The 5-minute Apgar score of the mothers with a history of NVP was less than 7, which is inconsistent with the values reported by Yazdani et al. (20) and Green et al. (30). This discrepancy might be due to the conditions of research setting that requires proper planning to deal with such effects. The results also revealed a significant relationship between NVP and anemia, which is in disagreement with the findings obtained by similar research (20). This difference might be due to the appropriate treatment of this disease during pregnancy.
One of the limitations of this study was its retrospective design using a single hospital setting. Furthermore, the present study was targeted toward the evaluation of a few complications as more complications were likely to occur. However, the strength of this study was the examination of the difference in the degree of NVP, whereas most of the previous studies focused on the presence of nausea and vomiting and the failure to determine the cause of preterm birth.

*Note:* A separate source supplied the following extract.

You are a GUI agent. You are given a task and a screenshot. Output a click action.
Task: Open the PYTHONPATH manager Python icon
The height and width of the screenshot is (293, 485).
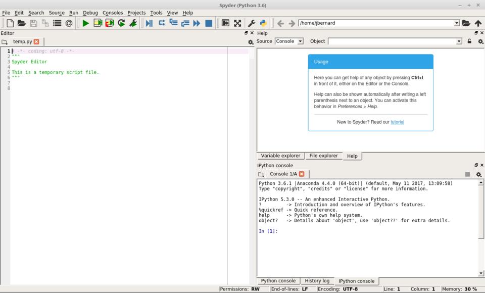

Further prospective, large-population studies are recommended to be conducted considering contradictory information regarding the association of NVP with adverse pregnancy outcomes. It is also suggested to perform studies with the aim of training mothers who experience nausea and vomiting in early pregnancy and addressing some of the complications of pregnancy and ways to reduce them.
Conclusion
The results of the present study revealed a direct relationship between NVP and cesarean delivery, preterm delivery, 5-min Apgar scoreof < 7, anemia, and high blood pressure.
Acknowledgements
The present study was derived from a research project approved under the Code of 9678 by Shahroud University of Medical Sciences and the Ethics Code of IR.SHMU.REC.1394.104 by the Research Deputy of Shahroud University of Medical Sciences.
We appreciate the Research Deputy of Shahroud University of Medical Sciences for their financial support, all mothers participated in the study, the staff of Bahar Hospital, and all those who helped us in performing this project.
Conflicts of interest
Authors declared no conflicts of interest.